**Your objective**
The response must restate all of the data word for word.

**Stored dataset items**
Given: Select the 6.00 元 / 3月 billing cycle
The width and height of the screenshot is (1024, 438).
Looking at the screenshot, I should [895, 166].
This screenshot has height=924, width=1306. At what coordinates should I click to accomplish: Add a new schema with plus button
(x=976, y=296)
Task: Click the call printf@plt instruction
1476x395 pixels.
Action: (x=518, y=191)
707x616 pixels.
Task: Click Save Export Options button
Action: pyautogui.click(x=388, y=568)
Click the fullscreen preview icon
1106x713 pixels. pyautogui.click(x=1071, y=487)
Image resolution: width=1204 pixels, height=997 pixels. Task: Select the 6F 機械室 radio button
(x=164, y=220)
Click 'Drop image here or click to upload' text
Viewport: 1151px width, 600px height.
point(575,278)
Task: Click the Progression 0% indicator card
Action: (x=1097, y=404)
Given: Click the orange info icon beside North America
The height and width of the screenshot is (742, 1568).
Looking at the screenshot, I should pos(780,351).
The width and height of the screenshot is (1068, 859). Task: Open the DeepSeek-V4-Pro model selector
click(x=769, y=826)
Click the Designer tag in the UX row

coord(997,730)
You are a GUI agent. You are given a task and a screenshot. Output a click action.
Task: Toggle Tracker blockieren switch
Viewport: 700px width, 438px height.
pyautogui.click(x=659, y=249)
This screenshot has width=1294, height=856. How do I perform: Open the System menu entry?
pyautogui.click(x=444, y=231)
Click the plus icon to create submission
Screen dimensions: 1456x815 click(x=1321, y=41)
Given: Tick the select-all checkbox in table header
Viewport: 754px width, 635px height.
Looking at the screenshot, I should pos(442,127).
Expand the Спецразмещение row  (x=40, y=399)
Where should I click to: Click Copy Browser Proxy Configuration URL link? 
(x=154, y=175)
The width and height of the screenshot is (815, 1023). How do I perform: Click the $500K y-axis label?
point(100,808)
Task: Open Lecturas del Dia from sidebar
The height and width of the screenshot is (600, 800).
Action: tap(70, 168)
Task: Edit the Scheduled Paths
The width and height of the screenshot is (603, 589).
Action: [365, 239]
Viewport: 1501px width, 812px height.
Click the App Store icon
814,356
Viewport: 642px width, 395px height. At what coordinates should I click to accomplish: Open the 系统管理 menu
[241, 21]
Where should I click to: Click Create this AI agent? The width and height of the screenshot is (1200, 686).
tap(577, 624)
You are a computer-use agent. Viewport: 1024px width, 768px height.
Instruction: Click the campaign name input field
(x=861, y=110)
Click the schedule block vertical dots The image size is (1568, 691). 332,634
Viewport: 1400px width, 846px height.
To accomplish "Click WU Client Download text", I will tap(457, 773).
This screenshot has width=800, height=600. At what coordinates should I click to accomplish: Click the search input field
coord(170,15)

**The answer**
Given: Select the 6.00 元 / 3月 billing cycle
The width and height of the screenshot is (1024, 438).
Looking at the screenshot, I should [895, 166].
This screenshot has height=924, width=1306. At what coordinates should I click to accomplish: Add a new schema with plus button
(x=976, y=296)
Task: Click the call printf@plt instruction
1476x395 pixels.
Action: (x=518, y=191)
707x616 pixels.
Task: Click Save Export Options button
Action: pyautogui.click(x=388, y=568)
Click the fullscreen preview icon
1106x713 pixels. pyautogui.click(x=1071, y=487)
Image resolution: width=1204 pixels, height=997 pixels. Task: Select the 6F 機械室 radio button
(x=164, y=220)
Click 'Drop image here or click to upload' text
Viewport: 1151px width, 600px height.
point(575,278)
Task: Click the Progression 0% indicator card
Action: (x=1097, y=404)
Given: Click the orange info icon beside North America
The height and width of the screenshot is (742, 1568).
Looking at the screenshot, I should pos(780,351).
The width and height of the screenshot is (1068, 859). Task: Open the DeepSeek-V4-Pro model selector
click(x=769, y=826)
Click the Designer tag in the UX row

coord(997,730)
You are a GUI agent. You are given a task and a screenshot. Output a click action.
Task: Toggle Tracker blockieren switch
Viewport: 700px width, 438px height.
pyautogui.click(x=659, y=249)
This screenshot has width=1294, height=856. How do I perform: Open the System menu entry?
pyautogui.click(x=444, y=231)
Click the plus icon to create submission
Screen dimensions: 1456x815 click(x=1321, y=41)
Given: Tick the select-all checkbox in table header
Viewport: 754px width, 635px height.
Looking at the screenshot, I should pos(442,127).
Expand the Спецразмещение row  (x=40, y=399)
Where should I click to: Click Copy Browser Proxy Configuration URL link? 
(x=154, y=175)
The width and height of the screenshot is (815, 1023). How do I perform: Click the $500K y-axis label?
point(100,808)
Task: Open Lecturas del Dia from sidebar
The height and width of the screenshot is (600, 800).
Action: tap(70, 168)
Task: Edit the Scheduled Paths
The width and height of the screenshot is (603, 589).
Action: [365, 239]
Viewport: 1501px width, 812px height.
Click the App Store icon
814,356
Viewport: 642px width, 395px height. At what coordinates should I click to accomplish: Open the 系统管理 menu
[241, 21]
Where should I click to: Click Create this AI agent? The width and height of the screenshot is (1200, 686).
tap(577, 624)
You are a computer-use agent. Viewport: 1024px width, 768px height.
Instruction: Click the campaign name input field
(x=861, y=110)
Click the schedule block vertical dots The image size is (1568, 691). 332,634
Viewport: 1400px width, 846px height.
To accomplish "Click WU Client Download text", I will tap(457, 773).
This screenshot has width=800, height=600. At what coordinates should I click to accomplish: Click the search input field
coord(170,15)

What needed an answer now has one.